Aim of the exercise: Repeat each entry exactly.

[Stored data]

....

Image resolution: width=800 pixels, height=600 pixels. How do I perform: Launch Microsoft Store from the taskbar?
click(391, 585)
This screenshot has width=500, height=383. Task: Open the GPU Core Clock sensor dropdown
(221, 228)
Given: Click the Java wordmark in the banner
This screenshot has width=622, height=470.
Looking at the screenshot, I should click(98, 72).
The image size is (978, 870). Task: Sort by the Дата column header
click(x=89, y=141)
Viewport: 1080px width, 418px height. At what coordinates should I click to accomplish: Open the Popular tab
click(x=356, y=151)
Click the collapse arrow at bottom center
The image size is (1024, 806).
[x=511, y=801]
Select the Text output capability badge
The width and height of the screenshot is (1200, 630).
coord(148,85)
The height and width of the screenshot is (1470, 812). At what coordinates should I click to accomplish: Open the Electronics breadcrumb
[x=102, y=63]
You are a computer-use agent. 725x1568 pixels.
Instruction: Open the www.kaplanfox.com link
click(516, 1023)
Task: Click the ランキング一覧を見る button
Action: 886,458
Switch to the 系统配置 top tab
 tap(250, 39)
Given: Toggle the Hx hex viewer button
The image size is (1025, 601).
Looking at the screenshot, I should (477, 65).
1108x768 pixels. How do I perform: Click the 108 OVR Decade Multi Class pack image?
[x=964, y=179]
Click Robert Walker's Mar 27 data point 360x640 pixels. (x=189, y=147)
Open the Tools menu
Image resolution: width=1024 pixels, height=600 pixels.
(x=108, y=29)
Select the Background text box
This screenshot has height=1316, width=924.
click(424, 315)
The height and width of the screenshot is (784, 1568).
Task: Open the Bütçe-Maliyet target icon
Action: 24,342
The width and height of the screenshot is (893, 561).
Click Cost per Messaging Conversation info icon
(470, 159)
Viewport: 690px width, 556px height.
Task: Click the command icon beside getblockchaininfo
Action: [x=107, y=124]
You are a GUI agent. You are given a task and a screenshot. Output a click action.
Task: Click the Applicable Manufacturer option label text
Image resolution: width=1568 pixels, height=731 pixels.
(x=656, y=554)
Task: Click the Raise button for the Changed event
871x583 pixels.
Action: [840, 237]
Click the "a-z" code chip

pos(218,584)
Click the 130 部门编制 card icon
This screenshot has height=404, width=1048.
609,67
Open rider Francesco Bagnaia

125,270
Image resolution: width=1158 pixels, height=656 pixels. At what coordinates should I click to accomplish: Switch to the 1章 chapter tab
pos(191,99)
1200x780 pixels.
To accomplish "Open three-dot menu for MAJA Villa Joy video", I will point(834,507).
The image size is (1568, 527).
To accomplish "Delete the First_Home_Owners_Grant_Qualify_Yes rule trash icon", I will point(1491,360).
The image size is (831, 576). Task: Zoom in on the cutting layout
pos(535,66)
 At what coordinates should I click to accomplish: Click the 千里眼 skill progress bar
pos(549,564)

....

Task solution:
Image resolution: width=800 pixels, height=600 pixels. How do I perform: Launch Microsoft Store from the taskbar?
click(391, 585)
This screenshot has width=500, height=383. Task: Open the GPU Core Clock sensor dropdown
(221, 228)
Given: Click the Java wordmark in the banner
This screenshot has width=622, height=470.
Looking at the screenshot, I should click(98, 72).
The image size is (978, 870). Task: Sort by the Дата column header
click(x=89, y=141)
Viewport: 1080px width, 418px height. At what coordinates should I click to accomplish: Open the Popular tab
click(x=356, y=151)
Click the collapse arrow at bottom center
The image size is (1024, 806).
[x=511, y=801]
Select the Text output capability badge
The width and height of the screenshot is (1200, 630).
coord(148,85)
The height and width of the screenshot is (1470, 812). At what coordinates should I click to accomplish: Open the Electronics breadcrumb
[x=102, y=63]
You are a computer-use agent. 725x1568 pixels.
Instruction: Open the www.kaplanfox.com link
click(516, 1023)
Task: Click the ランキング一覧を見る button
Action: 886,458
Switch to the 系统配置 top tab
 tap(250, 39)
Given: Toggle the Hx hex viewer button
The image size is (1025, 601).
Looking at the screenshot, I should (477, 65).
1108x768 pixels. How do I perform: Click the 108 OVR Decade Multi Class pack image?
[x=964, y=179]
Click Robert Walker's Mar 27 data point 360x640 pixels. (x=189, y=147)
Open the Tools menu
Image resolution: width=1024 pixels, height=600 pixels.
(x=108, y=29)
Select the Background text box
This screenshot has height=1316, width=924.
click(424, 315)
The height and width of the screenshot is (784, 1568).
Task: Open the Bütçe-Maliyet target icon
Action: 24,342
The width and height of the screenshot is (893, 561).
Click Cost per Messaging Conversation info icon
(470, 159)
Viewport: 690px width, 556px height.
Task: Click the command icon beside getblockchaininfo
Action: [x=107, y=124]
You are a GUI agent. You are given a task and a screenshot. Output a click action.
Task: Click the Applicable Manufacturer option label text
Image resolution: width=1568 pixels, height=731 pixels.
(x=656, y=554)
Task: Click the Raise button for the Changed event
871x583 pixels.
Action: [840, 237]
Click the "a-z" code chip

pos(218,584)
Click the 130 部门编制 card icon
This screenshot has height=404, width=1048.
609,67
Open rider Francesco Bagnaia

125,270
Image resolution: width=1158 pixels, height=656 pixels. At what coordinates should I click to accomplish: Switch to the 1章 chapter tab
pos(191,99)
1200x780 pixels.
To accomplish "Open three-dot menu for MAJA Villa Joy video", I will point(834,507).
The image size is (1568, 527).
To accomplish "Delete the First_Home_Owners_Grant_Qualify_Yes rule trash icon", I will point(1491,360).
The image size is (831, 576). Task: Zoom in on the cutting layout
pos(535,66)
 At what coordinates should I click to accomplish: Click the 千里眼 skill progress bar
pos(549,564)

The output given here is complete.